There are some rivalries that just can’t be reconciled. Sparta and Troy. Ohio State and Michigan. The Red Sox and the Yankees. I’ve never had much of a stake in any of those. The only rivalry I’ve ever felt passionate about is the one between the Bowdoin libraries, and for me, Hawthorne-Longfellow (H-L) will always come out on top.

I can only vaguely recall the first time I stepped inside. It was a cool day in June and a dark-haired sophomore in jeans and flip flops rattled off a series of facts I did not care about. (Over one million volumes! Named for members of the Class of 1825! $60 in free printing each semester! Inter-Library Loans!)

It wasn’t—by a long shot—the most impressive of the libraries I’d seen on a college tour. It isn’t considered the most impressive of our campus buildings. 

Patricia McGraw Anderson agrees. In her book, “The Architecture of Bowdoin College,” she writes, “The new library is neither a monumental building nor a competitive one.” Monumental and competitive are adjectives that accurately describe Hubbard Hall—Bowdoin’s library until H-L was completed in 1965.

Named for two of Bowdoin’s most prominent alumni, H-L was built over a period of two years and was designed by Steinman, Cain and White, the later incarnation of the same architecture firm that built Cleaveland Hall, Moulton Union and Gibson Hall. In 1982, the building was expanded to include, among other things, the underground passageway that connects H-L to the Hubbard stacks.

It is undoubtedly where I’ve spent the most time on campus over my four years. My dad warned me at the beginning of my college search that this would be the case, but I waved him off. The casual keg-side conversations I yearned for would not be found in a library.

I wish I could tell you that most of this time was spent completing assignments for my courses, but alas, I did not do all of the readings for my classes. (Except, of course, for the ones I’m taking this semester. Hi Professors!) Sure, I liked my courses and have great memories of them, but the time in H-L I treasure most wasn’t spent reading the Federalist Papers.

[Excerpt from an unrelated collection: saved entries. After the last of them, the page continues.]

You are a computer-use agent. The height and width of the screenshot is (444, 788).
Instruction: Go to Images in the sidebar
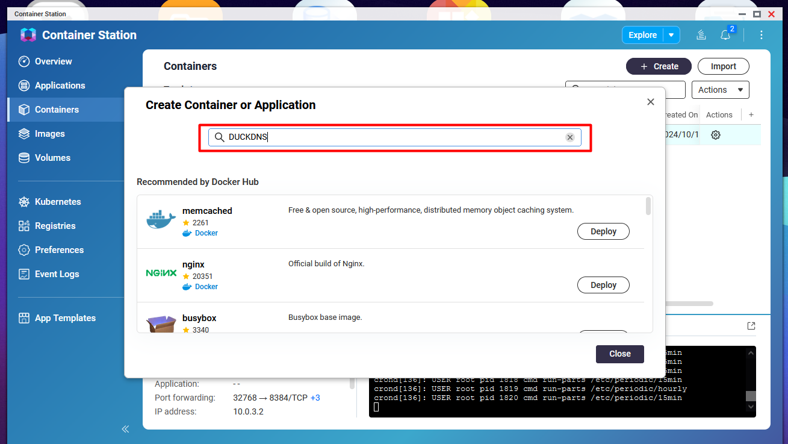49,134
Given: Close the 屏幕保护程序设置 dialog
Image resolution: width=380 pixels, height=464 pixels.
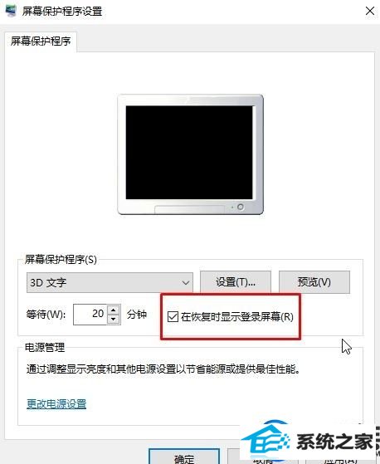Looking at the screenshot, I should pyautogui.click(x=370, y=12).
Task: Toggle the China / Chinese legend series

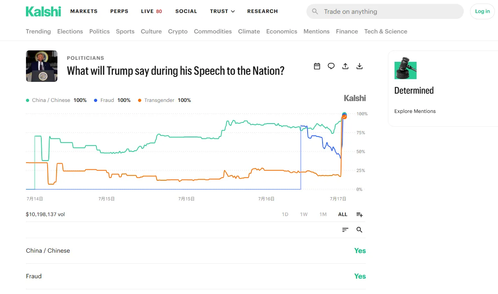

Instead, I explored old interests and cultivated new ones. Books came to Bowdoin from places like Presque Isle, Maine and Williamstown, Mass. and I devoured them over long breakfasts in Moulton. Those that had sat on shelves collecting dust came alive after I took them out of the library for the first time. I watched the raised seal on page 55 of every book the College owns morph as the years went on.

On the fourth and fifth floors of the stacks, I read the monologues of Spaulding Gray, the dramas of Eugene O’Neill and the short stories of Ann Beattie. I uncovered the history of ballet and the life of one of its greatest stars, Anna Pavlova, who would have rather died an early death than never be able to dance again.

When I should have been outlining papers, I snuck down to the basement to read old issues of Life  and Time dating from the World Wars to the Kennedy assassinations. They taught me that “infographic” is just a new word for something their editors had mastered almost a century ago. As the years go on, type faces change and advertisements’ taglines dwindle from six paragraphs to six words.

I attempted deconstructions of the best newspaper and magazine writing with the vain hope that something would stick in my own writing. I fell in love with profiles of people famous and obscure, from John Wayne to Zell Kravinzky, the latter who donated a kidney and $45 million to those less fortunate than him.

I spent more time than anyone I know in the Special Collections reading room where you’re not allowed to have a pen. After a four-day search, I discovered that the marble statue in the landing of Hubbard is Ophelia, sculpted by Pasquale Romanelli and donated by Henry J. Furber of the Class of 1889.

When I was sure Bowdoin had made a mistake by granting me admission, the only thing that could turn my day around was looking out onto the Quad from couches by the third floor windows early on a Saturday morning and watching dogs play fetch and kids climb on the lions outside the Bowdoin College Museum of Art.

Libraries are time capsules that remain open for everyone and that’s especially true of H-L. Even its name harkens us back. And yes, the past wasn’t always an excellent one—the building was built at a time where its doors would have been closed to me.

Having time in the middle of the day to randomly wander into the stacks and spend an hour reading is one of the things I will miss most about Bowdoin. It’s the kind of thing that reinvigorates me in a way I’d never anticipated.

In the October 8, 1965 issue of the Orient, an anonymous student wrote a  letter to the editor, lambasting the new library as a “good place to take your date, rather than a good place to study.”

The author hoped that change would come soon. He wrote, “In sixty years, the Hawthorne-Longfellow Library will be outgrown and Bowdoin can look forward to another, marvelously improved, designed-with-the-student-in-mind library.”

The next ten years could bring a new library to campus, but I could not imagine one that could have served me better.